== Excerpt ==
*****

Published: September 05, 2009 08:48 am    print this story  

Not looking forward to looking back

What will they think of us?

What caricature of who we think we are will be pictured by our great-grandchildren?

OK, so we probably won't mind much no matter how unflattering it might be because we shall happen to be dead at the time.

But still, it's human nature to wonder how we'll be remembered, and on what basis our progeny will make their determinations.

Chances are, if they are anything like we are, they won't think much of us.

That's because going back to the time of those strict Old Testament prophets, each generation tends to be a bit more tolerant than its predecessor.

These days, you hardly ever hear about people getting stoned to death for violating the sabbath.

Slavery _ even in the South _ is passé, and Salem, Mass., hasn't burned a witch in ages,

Just in the last century, the 19th Amendment gave women the right to vote in every state of the union.

So, we look back with our superior attitude upon those stone-throwers, slave-owners, stake-lighters and misogynists and tsk-tsk ourselves into believing we are inherently better people than our ancestors.

But we're fooling ourselves if we really think we are nature's last word on tolerance and inherent wisdom.

There's a petition making the rounds of the Internet demanding a formal apology from the British government for its treatment of World War II code-breaking hero Alan Turing.

Turing, named in 1999 by Time Magazine as one of the 100 most important people of the 20th century, is widely regarded as the father of modern computer science and was indispensable in helping to crack Germany's Enigma codes during World War II.

His work saved thousands of American and British lives from U-boat torpedoes. He was brilliant, a genius.

He was also a homosexual.

*****

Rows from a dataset
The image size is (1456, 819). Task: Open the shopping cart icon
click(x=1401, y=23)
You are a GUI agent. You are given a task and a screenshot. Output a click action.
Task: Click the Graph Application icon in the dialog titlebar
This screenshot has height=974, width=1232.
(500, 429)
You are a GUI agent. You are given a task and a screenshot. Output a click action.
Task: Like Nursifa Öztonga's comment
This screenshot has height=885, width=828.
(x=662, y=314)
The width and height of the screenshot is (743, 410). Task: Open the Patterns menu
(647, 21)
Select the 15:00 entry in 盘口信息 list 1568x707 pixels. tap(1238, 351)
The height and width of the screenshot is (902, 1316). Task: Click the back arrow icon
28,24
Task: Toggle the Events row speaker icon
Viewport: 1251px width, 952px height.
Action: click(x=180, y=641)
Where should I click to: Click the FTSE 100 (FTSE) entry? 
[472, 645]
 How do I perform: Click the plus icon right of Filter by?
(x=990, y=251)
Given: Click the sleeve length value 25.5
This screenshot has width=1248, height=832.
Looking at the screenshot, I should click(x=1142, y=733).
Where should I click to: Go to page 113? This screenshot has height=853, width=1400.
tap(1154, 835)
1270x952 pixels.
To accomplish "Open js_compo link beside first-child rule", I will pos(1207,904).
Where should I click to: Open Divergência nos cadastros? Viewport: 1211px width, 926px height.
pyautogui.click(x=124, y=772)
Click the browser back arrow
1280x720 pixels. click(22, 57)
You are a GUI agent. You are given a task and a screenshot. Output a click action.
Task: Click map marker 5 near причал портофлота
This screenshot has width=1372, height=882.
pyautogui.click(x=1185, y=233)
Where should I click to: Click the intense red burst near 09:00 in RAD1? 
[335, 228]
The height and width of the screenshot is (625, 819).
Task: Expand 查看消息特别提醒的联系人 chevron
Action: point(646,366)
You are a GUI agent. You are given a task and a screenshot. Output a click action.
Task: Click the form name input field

*****

== Goal 1 ==
Do these statements agree with the column on how our descendants will judge us? For each, answer yes or no and quote the column's deciding words. (a) The 19th Amendment gave women the vote in every state. (b) Time Magazine named Alan Turing one of the 100 most important people of the 20th century. (c) Each generation tends to be less tolerant than the one before it.
== Goal 2 ==
Could you carry on writing the column about how our descendants will remember us, starting after its final sentence?
The data has nothing to do with the column and stands on its own.

== Exercise response 1 ==
(a) Yes: "the 19th Amendment gave women the right to vote in every state of the union."
(b) Yes: "Turing, named in 1999 by Time Magazine as one of the 100 most important people of the 20th century"
(c) No: "each generation tends to be a bit more tolerant than its predecessor."

== Exercise response 2 ==
Back in 1952, in jolly old England, that trumped any contributions Turing made in keeping the country's vital shipping supply lines open during the war.

We look back smugly at that time and say the world had gone mad. In the United States, Sen. Joseph McCarthy had everybody seeing a communist behind every tree.

In England, there was worry that homosexuals doing government work could be blackmailed into giving the Commies state secrets.

That's because just being gay was against the law.

Like Oscar Wilde, who had been convicted a half-century earlier, Turing was found guilty under Section 11 of Britain's Criminal Law Amendment Act of 1885.

Unlike Wilde (or, for that matter, the much more-recent celebrity Michael Jackson), Turing was not accused of being a pedophile.

He was gay.

Not a child molester or other kind of fiend.

Just gay.

In 1952, he picked up a 19-year-old man outside a movie theater. The younger man wound up spending some nights in Turing's house.

When Turing found out that the young man helped rob his house, the genius reported it to the police, who arrested Turing for being a homosexual.

The British government showed its gratitude for Turing's wartime contributions by giving him the choice between prison and accepting chemical castration through estrogen hormone injections.

Turing chose the estrogen. He lost his security clearance, his consulting job and the right to travel to the United States, but he did grow big breasts from all those hormones.

He hated the breasts, and he apparently hated his new, disgraced life.

Two years after being convicted of the dread crime of being a homosexual, lan Turing died after eating half of a cyanide-laced apple. The authorities ruled it a suicide.

CNN reported this week that more than 17,000 people have signed the online petition that urges the British government to "recognize the tragic consequences of prejudice that ended this man's life and career."

We note what a shame it all is that Turing never lived to see even the beginnings of the daily miracles wrought by his contributions to computer science.

We decry the stupidity and intolerance of the 1950s, and wonder how anyone could believe that what goes on in private between consenting adults should be against the law.

What do we think of the people living in that day and age?

There is a more important question.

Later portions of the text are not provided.